## Text segment
________________________
11-08-2010, 11:26 AM
Quote:It will be interesting to see how you fare in your escalation quests. I read many people write there is no intention when they are chatting away to someone attractive and I start to wonder if it is just ego protection. How comes the attractive girls you were chatting to not amazing enough for you to take it further? What happens if the amazing woman you are saving yourself for doesn't exist, what would you do different?
Admittedly escalation of any kind has always been a sticking point for me. Not out of - direct - ego protection but more procrastination; "not today; maybe tomorrow". I know this probably is direct ego protection and a bad habit I've developed just to remain comfortable. I really need to give seize the day a good run once I've got through Women Magnet, but that is not the point I was trying to make. The point was that there seems to have been a transmutation of all desire towards the desire for light-hearted fun. Just really comfortable, bonding banter. I can still - and still do - escalate with women I like very comfortably and with ease I'm just feeling less need to do so. Like, as if, times I have in the past have been more about validation and reputation than anything else.
________________________
## Supplied data
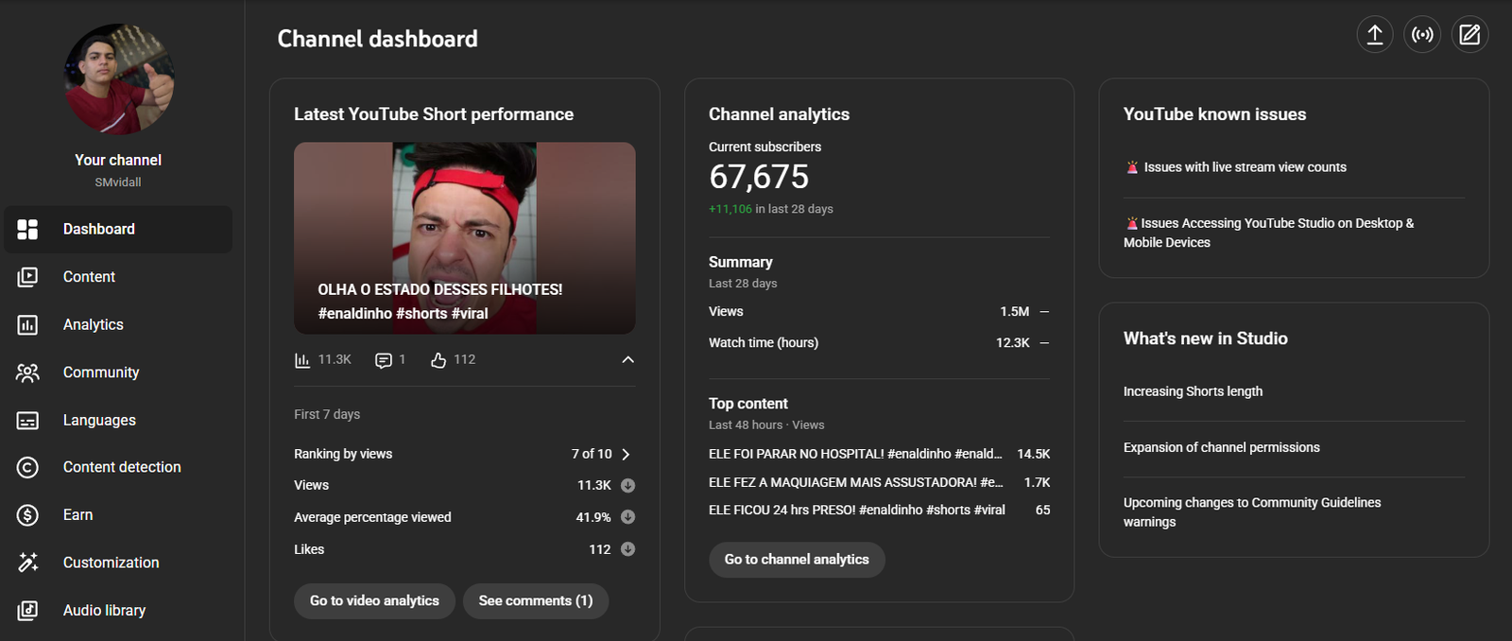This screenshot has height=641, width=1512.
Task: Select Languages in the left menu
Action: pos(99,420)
________________________
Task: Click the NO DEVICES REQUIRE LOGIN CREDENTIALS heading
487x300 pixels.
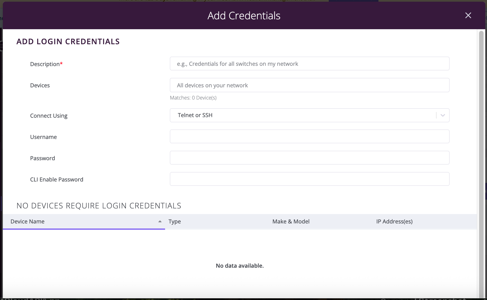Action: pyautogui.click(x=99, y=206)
________________________
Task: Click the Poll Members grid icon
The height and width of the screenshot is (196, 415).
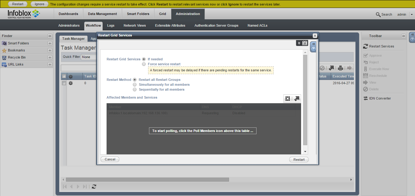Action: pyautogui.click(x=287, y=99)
________________________
## Problems to solve
**1)** According to the forum post, why has escalation been a sticking point for the writer? Answer in one to three sentences.
**2)** Do these statements agree with the forum post? Answer yes or no for each and quote the words of the post that decide it.
(a) The writer says they can no longer escalate comfortably with women they like.
(b) The writer intends to give seize the day a good run after getting through Women Magnet.
(c) The quoted message asks what the writer would do differently if the amazing woman they are saving themselves for doesn't exist.

## Expected answers
**1)** The writer says it comes less from direct ego protection than from procrastination, a "not today; maybe tomorrow" attitude. The writer also admits this is probably ego protection after all, and a bad habit developed to stay comfortable.

**2)**
(a) No: "I can still - and still do - escalate with women I like very comfortably and with ease"
(b) Yes: "I really need to give seize the day a good run once I've got through Women Magnet"
(c) Yes: "What happens if the amazing woman you are saving yourself for doesn't exist, what would you do different?"